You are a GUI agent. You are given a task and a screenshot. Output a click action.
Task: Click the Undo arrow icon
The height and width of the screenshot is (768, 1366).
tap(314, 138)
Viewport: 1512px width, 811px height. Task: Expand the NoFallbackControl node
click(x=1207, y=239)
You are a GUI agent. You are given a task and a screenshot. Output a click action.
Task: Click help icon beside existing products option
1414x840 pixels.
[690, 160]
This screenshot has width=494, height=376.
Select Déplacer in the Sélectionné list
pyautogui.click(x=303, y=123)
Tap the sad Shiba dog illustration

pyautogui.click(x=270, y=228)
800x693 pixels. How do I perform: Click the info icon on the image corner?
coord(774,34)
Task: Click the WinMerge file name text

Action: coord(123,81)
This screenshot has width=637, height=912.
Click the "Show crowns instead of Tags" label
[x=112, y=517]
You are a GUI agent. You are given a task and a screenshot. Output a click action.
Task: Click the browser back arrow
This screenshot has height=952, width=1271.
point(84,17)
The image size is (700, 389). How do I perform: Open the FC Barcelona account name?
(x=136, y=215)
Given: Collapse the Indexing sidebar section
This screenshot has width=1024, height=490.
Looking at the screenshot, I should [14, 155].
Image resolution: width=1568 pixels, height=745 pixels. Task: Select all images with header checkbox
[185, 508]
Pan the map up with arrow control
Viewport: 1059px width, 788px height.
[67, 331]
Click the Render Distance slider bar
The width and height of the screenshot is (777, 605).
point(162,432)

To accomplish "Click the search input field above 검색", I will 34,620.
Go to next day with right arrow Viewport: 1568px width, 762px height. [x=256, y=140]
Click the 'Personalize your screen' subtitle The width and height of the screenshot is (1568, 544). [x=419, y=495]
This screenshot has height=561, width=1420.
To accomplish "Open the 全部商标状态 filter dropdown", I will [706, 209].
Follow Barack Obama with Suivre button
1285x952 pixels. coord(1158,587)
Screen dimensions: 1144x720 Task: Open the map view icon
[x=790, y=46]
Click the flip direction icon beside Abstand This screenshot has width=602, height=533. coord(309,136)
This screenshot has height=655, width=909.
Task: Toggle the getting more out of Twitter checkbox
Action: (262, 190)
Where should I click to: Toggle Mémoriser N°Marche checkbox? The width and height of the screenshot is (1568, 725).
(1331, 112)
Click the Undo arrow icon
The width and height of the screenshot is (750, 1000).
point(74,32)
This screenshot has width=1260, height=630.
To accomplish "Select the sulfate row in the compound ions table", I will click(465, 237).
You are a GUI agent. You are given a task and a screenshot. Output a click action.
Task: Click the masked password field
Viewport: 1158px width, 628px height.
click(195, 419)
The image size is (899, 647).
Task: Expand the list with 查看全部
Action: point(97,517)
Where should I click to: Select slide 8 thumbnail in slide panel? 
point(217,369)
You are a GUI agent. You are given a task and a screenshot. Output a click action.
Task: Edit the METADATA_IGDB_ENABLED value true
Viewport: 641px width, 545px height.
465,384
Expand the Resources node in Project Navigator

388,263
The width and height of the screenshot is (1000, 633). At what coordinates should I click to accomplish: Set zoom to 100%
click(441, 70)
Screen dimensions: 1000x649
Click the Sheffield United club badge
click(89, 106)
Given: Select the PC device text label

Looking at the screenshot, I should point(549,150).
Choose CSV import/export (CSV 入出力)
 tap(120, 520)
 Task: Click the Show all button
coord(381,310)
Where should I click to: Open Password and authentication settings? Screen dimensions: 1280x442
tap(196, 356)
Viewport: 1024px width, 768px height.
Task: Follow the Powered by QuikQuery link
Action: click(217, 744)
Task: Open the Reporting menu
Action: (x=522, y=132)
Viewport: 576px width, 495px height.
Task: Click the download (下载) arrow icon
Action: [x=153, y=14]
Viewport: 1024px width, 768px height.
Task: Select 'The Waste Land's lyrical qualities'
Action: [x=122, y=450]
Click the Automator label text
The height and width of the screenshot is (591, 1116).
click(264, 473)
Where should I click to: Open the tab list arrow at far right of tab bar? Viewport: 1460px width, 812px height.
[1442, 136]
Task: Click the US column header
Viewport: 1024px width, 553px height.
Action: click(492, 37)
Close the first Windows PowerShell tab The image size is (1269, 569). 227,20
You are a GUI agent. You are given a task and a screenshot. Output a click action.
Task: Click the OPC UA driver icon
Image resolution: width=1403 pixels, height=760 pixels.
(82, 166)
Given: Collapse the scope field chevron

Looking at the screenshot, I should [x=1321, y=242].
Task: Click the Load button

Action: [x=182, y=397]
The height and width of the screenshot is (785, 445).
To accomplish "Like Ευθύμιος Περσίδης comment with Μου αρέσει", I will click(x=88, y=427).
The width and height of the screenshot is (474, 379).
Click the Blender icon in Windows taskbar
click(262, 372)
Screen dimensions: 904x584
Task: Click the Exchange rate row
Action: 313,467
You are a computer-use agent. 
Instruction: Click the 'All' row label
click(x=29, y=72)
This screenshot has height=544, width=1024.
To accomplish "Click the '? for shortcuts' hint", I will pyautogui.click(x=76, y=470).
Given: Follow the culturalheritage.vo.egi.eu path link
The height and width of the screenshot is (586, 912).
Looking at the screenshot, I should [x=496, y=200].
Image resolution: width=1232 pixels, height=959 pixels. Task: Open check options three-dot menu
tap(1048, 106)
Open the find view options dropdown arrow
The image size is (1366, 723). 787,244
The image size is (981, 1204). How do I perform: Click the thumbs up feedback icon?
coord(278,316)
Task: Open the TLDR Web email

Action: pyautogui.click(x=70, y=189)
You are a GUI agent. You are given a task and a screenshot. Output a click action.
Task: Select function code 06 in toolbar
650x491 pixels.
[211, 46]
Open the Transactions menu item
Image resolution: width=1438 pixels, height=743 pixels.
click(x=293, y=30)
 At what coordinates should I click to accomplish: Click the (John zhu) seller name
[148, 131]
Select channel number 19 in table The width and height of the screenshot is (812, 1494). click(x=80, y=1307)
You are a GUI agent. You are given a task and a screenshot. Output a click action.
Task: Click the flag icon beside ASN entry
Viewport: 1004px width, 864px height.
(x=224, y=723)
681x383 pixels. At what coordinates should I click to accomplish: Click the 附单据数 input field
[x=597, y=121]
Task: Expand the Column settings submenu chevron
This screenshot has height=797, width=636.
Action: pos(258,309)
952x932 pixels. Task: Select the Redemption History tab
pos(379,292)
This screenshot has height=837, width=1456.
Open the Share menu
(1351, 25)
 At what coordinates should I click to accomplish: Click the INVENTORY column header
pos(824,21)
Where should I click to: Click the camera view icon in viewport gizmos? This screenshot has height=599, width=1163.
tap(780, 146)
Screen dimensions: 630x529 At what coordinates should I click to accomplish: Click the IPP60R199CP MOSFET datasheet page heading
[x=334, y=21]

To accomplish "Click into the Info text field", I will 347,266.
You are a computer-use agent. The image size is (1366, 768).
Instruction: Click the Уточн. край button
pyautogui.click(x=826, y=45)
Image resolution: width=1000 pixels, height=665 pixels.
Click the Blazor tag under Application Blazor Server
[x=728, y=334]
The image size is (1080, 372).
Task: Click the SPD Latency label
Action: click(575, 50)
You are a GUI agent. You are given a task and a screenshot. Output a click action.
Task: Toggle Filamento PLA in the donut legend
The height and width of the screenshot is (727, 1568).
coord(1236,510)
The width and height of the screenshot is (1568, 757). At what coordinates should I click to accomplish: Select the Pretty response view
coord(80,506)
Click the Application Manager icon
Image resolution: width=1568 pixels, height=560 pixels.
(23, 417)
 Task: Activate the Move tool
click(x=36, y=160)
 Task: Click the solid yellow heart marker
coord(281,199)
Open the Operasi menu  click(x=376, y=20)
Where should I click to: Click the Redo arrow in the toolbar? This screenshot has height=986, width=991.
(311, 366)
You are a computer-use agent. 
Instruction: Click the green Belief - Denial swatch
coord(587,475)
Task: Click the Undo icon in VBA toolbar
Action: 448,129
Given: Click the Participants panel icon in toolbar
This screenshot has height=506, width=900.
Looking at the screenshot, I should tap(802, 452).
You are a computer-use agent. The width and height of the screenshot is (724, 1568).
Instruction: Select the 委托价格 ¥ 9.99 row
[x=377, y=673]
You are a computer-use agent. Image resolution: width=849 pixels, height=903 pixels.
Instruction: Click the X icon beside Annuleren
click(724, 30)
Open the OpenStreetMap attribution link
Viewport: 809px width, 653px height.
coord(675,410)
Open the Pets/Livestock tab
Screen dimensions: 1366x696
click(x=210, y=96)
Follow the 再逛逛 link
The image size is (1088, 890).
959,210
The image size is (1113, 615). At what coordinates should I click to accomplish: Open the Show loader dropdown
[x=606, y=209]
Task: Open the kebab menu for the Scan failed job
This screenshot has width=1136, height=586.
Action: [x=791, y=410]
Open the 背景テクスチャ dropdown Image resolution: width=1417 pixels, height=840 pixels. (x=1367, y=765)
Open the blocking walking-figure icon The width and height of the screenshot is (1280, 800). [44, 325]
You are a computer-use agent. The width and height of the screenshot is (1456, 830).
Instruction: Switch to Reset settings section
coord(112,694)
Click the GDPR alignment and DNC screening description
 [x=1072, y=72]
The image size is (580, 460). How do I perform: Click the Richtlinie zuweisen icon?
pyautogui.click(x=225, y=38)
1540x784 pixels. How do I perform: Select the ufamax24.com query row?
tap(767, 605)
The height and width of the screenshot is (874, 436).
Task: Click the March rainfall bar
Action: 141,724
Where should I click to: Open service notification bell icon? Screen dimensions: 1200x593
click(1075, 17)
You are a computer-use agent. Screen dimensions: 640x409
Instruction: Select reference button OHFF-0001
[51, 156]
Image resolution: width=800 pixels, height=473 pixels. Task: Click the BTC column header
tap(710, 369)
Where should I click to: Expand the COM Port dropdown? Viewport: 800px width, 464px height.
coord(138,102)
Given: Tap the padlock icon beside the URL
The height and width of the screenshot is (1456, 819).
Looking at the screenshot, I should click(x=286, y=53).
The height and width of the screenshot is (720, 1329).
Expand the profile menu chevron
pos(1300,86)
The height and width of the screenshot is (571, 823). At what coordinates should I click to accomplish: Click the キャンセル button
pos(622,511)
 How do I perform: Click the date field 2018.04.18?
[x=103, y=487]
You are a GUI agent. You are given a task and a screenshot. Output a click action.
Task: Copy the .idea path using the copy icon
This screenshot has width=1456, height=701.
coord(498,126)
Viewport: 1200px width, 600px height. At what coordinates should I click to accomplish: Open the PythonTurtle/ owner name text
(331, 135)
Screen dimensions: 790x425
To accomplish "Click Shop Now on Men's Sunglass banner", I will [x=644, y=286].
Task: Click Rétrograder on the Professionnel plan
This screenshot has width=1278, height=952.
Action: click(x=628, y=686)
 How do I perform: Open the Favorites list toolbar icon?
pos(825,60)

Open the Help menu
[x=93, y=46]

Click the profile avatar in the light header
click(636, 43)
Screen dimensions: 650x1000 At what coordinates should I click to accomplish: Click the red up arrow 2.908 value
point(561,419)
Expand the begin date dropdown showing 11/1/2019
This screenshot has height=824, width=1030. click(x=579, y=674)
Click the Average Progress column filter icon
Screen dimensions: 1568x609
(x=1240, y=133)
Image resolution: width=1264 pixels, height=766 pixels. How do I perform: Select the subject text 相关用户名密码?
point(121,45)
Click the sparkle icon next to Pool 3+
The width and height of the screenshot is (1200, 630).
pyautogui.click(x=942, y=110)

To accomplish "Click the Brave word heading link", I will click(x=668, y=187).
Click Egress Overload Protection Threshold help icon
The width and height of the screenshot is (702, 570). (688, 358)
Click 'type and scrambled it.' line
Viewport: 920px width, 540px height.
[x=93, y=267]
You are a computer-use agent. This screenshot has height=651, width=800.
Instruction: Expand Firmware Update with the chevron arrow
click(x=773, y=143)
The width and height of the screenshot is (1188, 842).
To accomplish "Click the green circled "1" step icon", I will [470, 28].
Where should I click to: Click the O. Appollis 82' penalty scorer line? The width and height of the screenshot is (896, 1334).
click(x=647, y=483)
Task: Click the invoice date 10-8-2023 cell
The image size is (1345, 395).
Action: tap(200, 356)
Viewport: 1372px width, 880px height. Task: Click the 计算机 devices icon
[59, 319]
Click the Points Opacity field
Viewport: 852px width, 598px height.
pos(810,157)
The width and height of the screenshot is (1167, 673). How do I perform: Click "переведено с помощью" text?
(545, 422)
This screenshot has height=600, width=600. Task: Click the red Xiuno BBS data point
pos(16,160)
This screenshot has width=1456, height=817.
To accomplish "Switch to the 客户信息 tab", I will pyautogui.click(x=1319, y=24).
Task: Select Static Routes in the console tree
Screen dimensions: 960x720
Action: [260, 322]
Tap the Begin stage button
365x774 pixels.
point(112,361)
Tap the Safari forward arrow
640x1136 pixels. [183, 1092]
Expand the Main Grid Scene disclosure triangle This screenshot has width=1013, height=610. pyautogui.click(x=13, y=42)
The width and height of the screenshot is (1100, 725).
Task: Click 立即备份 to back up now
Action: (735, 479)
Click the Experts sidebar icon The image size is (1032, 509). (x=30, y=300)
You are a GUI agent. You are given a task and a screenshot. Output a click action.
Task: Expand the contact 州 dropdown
------------
- **WORK TO BE COMPLETED**:
Transcribe exactly the line containing "Task: Select Static" and all remaining lines of the material, ending with the last one.

- **TASK RESULT**:
Task: Select Static Routes in the console tree
Screen dimensions: 960x720
Action: [260, 322]
Tap the Begin stage button
365x774 pixels.
point(112,361)
Tap the Safari forward arrow
640x1136 pixels. [183, 1092]
Expand the Main Grid Scene disclosure triangle This screenshot has width=1013, height=610. pyautogui.click(x=13, y=42)
The width and height of the screenshot is (1100, 725).
Task: Click 立即备份 to back up now
Action: (735, 479)
Click the Experts sidebar icon The image size is (1032, 509). (x=30, y=300)
You are a GUI agent. You are given a task and a screenshot. Output a click action.
Task: Expand the contact 州 dropdown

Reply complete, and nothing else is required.